Supplied text =
***
Cod’s walloped

From ANIMAL PEOPLE, May 1997:

Like the North Sea nations and Canada, New
England is combatting a cod crisis. Since 1982, the New
England cod, yellowtail, and haddock catches, combined,
are down from 86,000 tons to 17,600 tons. After the New
England fleet killed 17% more cod from May through August
last year than the New England Fishery Management Council
set as the regional quota for the year, scientific advisors recommended
a 41% cut in the cod take to protect adequate
spawning stock. Initially proposing to cut the number of
allowable fishing days per vessel from an already restricted
88 to just 14, the council eventually settled on weight limits
for catches prorated by size of vessel. Earlier limits on fishing
days and an outright prohibition of fishing in certain areas
meanwhile won a February 5 court challenge from the
Associated Fisheries of Maine.


As the debate went on, 164 fishers, representing a
third of the northeastern cod fleet, took advantage of a $23
million federal offer to buy them out of groundfishing.
***
Data records =
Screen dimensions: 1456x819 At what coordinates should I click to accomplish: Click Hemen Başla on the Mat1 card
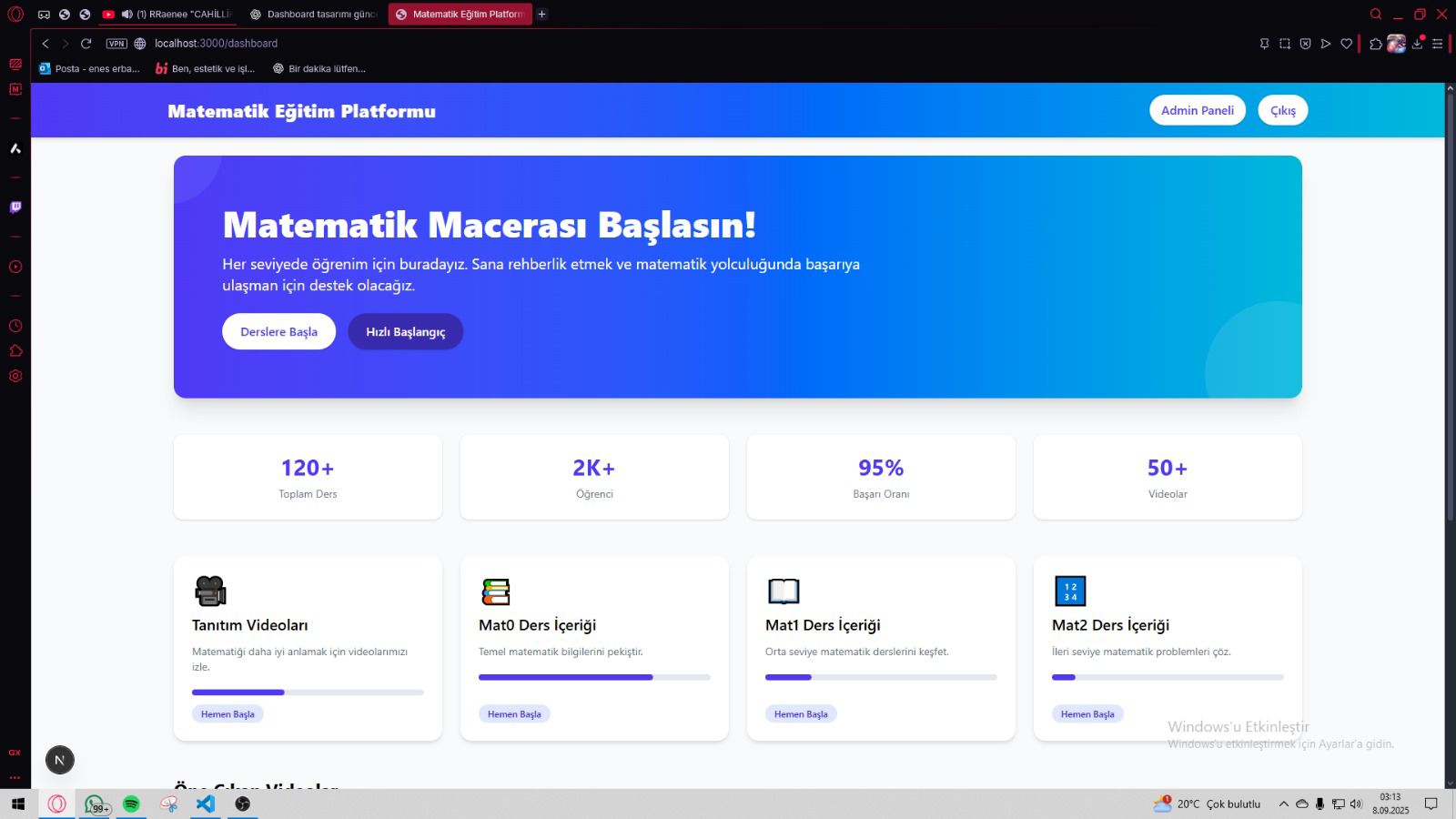pyautogui.click(x=801, y=714)

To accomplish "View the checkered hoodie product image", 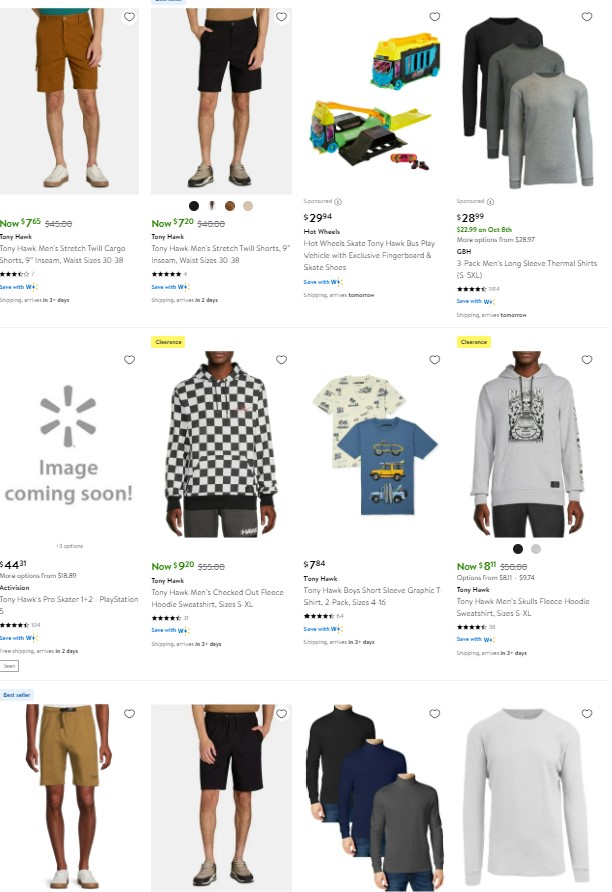I will click(x=221, y=444).
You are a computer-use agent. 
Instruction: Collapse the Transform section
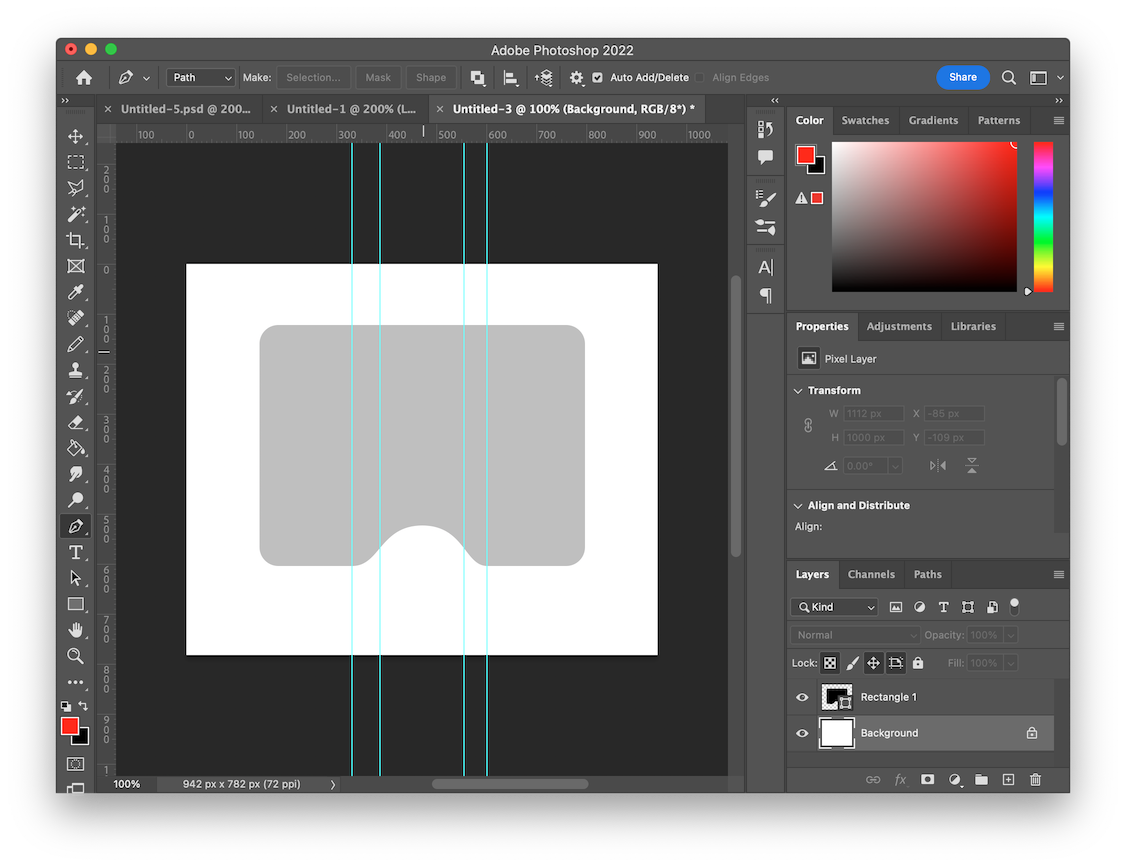[798, 391]
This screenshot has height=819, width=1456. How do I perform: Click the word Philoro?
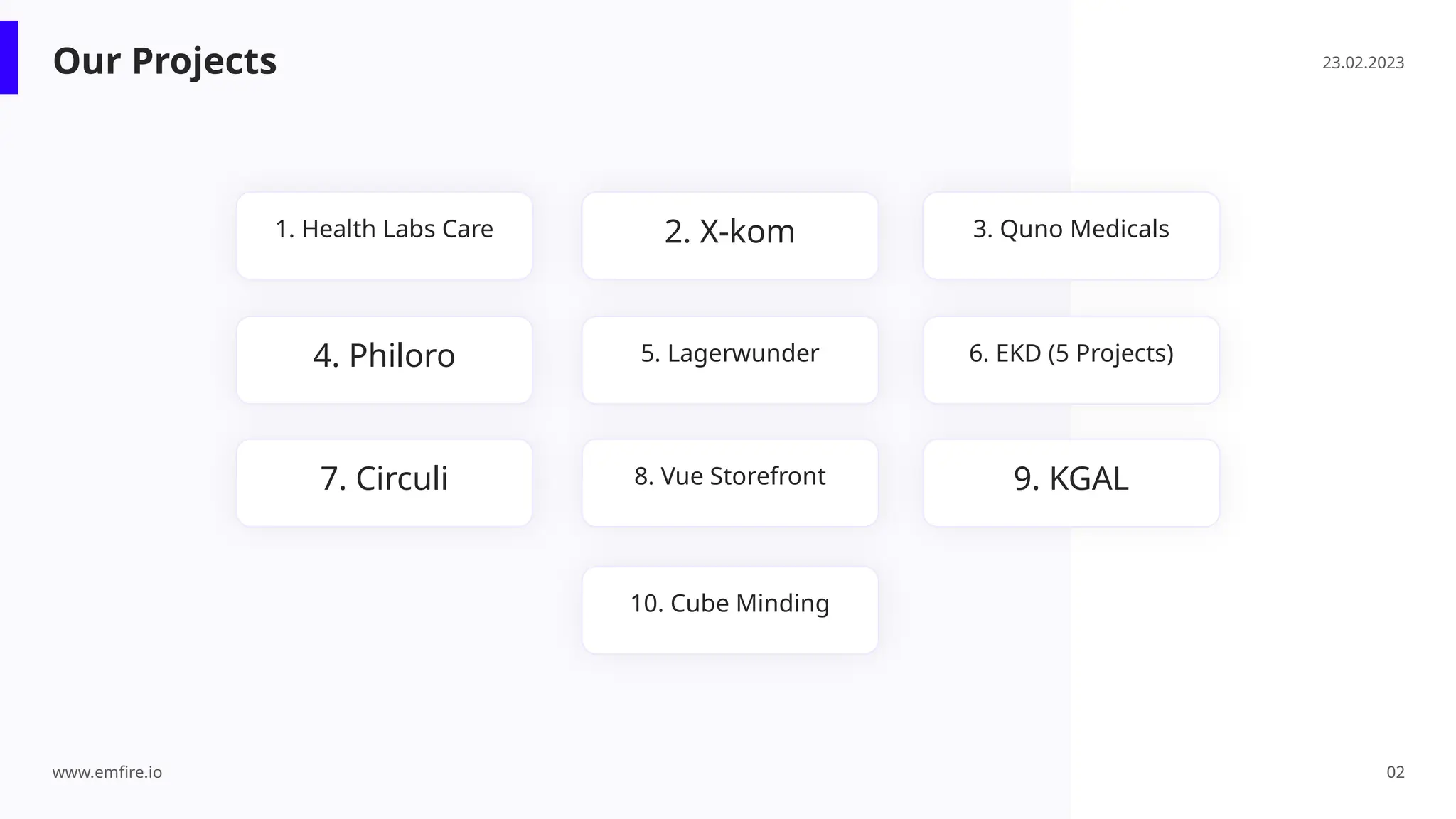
***
Goal of the exercise = Return the entire cod article word for word. The listing has no connection to the cod article.

Exercise response =
Cod’s walloped

From ANIMAL PEOPLE, May 1997:

Like the North Sea nations and Canada, New
England is combatting a cod crisis. Since 1982, the New
England cod, yellowtail, and haddock catches, combined,
are down from 86,000 tons to 17,600 tons. After the New
England fleet killed 17% more cod from May through August
last year than the New England Fishery Management Council
set as the regional quota for the year, scientific advisors recommended
a 41% cut in the cod take to protect adequate
spawning stock. Initially proposing to cut the number of
allowable fishing days per vessel from an already restricted
88 to just 14, the council eventually settled on weight limits
for catches prorated by size of vessel. Earlier limits on fishing
days and an outright prohibition of fishing in certain areas
meanwhile won a February 5 court challenge from the
Associated Fisheries of Maine.


As the debate went on, 164 fishers, representing a
third of the northeastern cod fleet, took advantage of a $23
million federal offer to buy them out of groundfishing.